Work request -
Answer these questions using the Decision Ready Processing description below:
1. How many conditions do the rules cover at the time of writing?
2. Which bodies approved the rules that the configuration of processing rules follows?
3. For "posttraumatic stress disorder", which type of service counts for automated initial liability recommendations?

Source extract -

BEGIN

Decision Ready Processing¶
The API applies Decision Ready Processing rules, including Straight-Through, Streamlined and Computer Based rules. These are DVA’s innovative policies designed to fast-track claims for certain conditions, based on the veteran’s service history. It applies the rules instantaneously to medical and service history data, and makes a recommendation, justified against current, authoritative primary legal sources. Ultimately, MyService may automatically approve a claim based on this recommendation, or forward it to a delegate with the recommendation attached.
It has proven scalable and reliable: it has grown from initially three conditions to, at time of writing, these cover 40 conditions, accounting for approximately 77% of initial liability claims. MyService typically calls this service several dozen times each day.
Configuration of processing rules is in accordance with rules approved by the Repatriation Commissions and Military Rehabilitation and Compensation Commission.
Particular rules to note are below.
Mental Health Conditions¶
For the following conditions, only ‘warlike’ service counts for automated initial liability recommedations:
“posttraumatic stress disorder”,
“anxiety disorder”,
“adjustment disorder”
‘Warlike’ service is as defined in the relevant statutory instruments. This applies for both MRCA and VEA determinations.

END

[Screenshot grounding data]
BEGIN

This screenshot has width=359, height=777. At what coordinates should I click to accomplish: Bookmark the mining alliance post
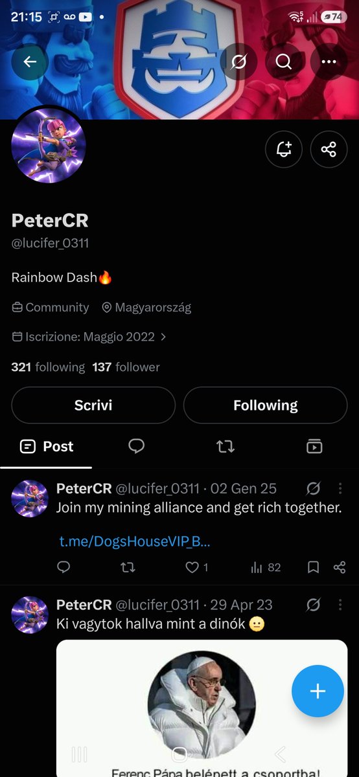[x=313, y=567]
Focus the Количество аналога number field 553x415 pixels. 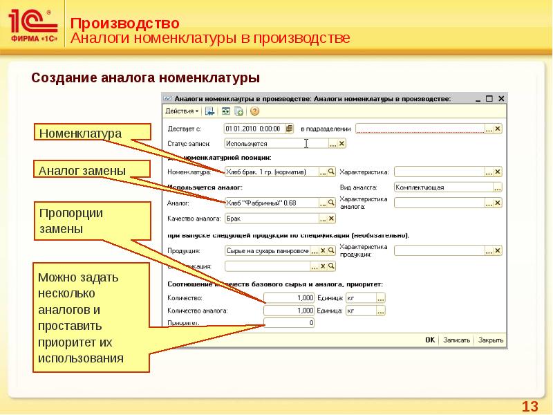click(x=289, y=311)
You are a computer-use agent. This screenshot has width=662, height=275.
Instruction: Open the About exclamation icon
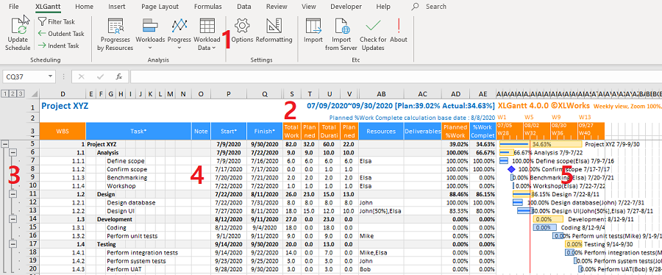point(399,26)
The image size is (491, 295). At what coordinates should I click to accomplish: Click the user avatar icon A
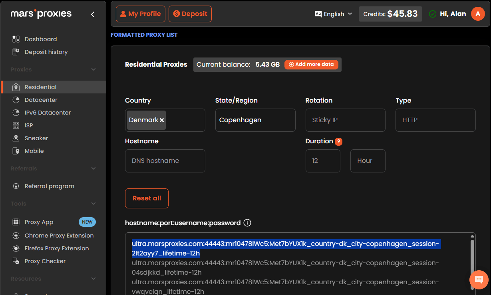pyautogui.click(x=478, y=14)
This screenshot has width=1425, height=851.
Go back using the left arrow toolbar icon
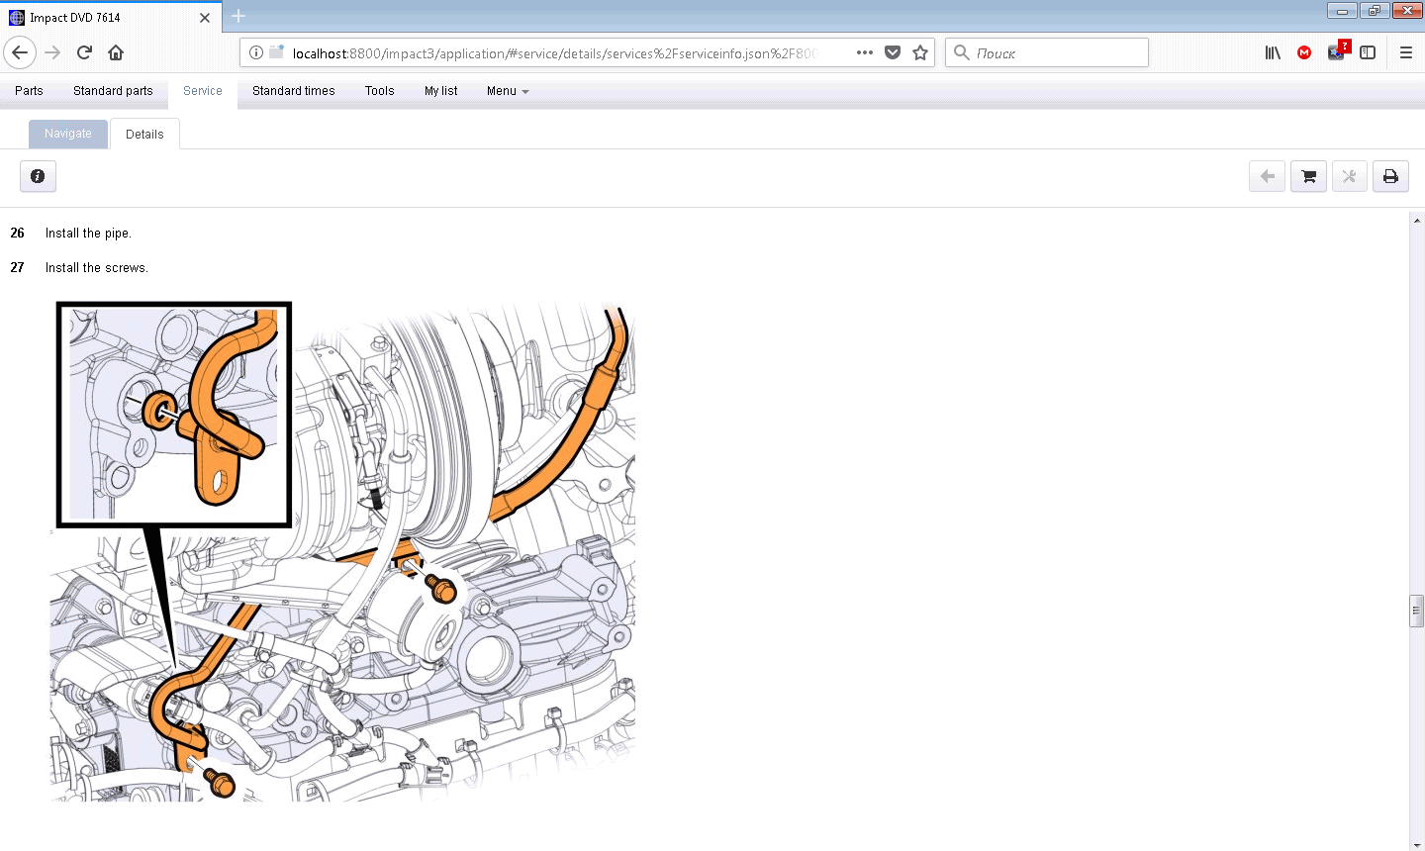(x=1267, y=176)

END

Answer to the exercise -
1. 40 conditions.
2. The Repatriation Commissions and the Military Rehabilitation and Compensation Commission.
3. Only 'warlike' service.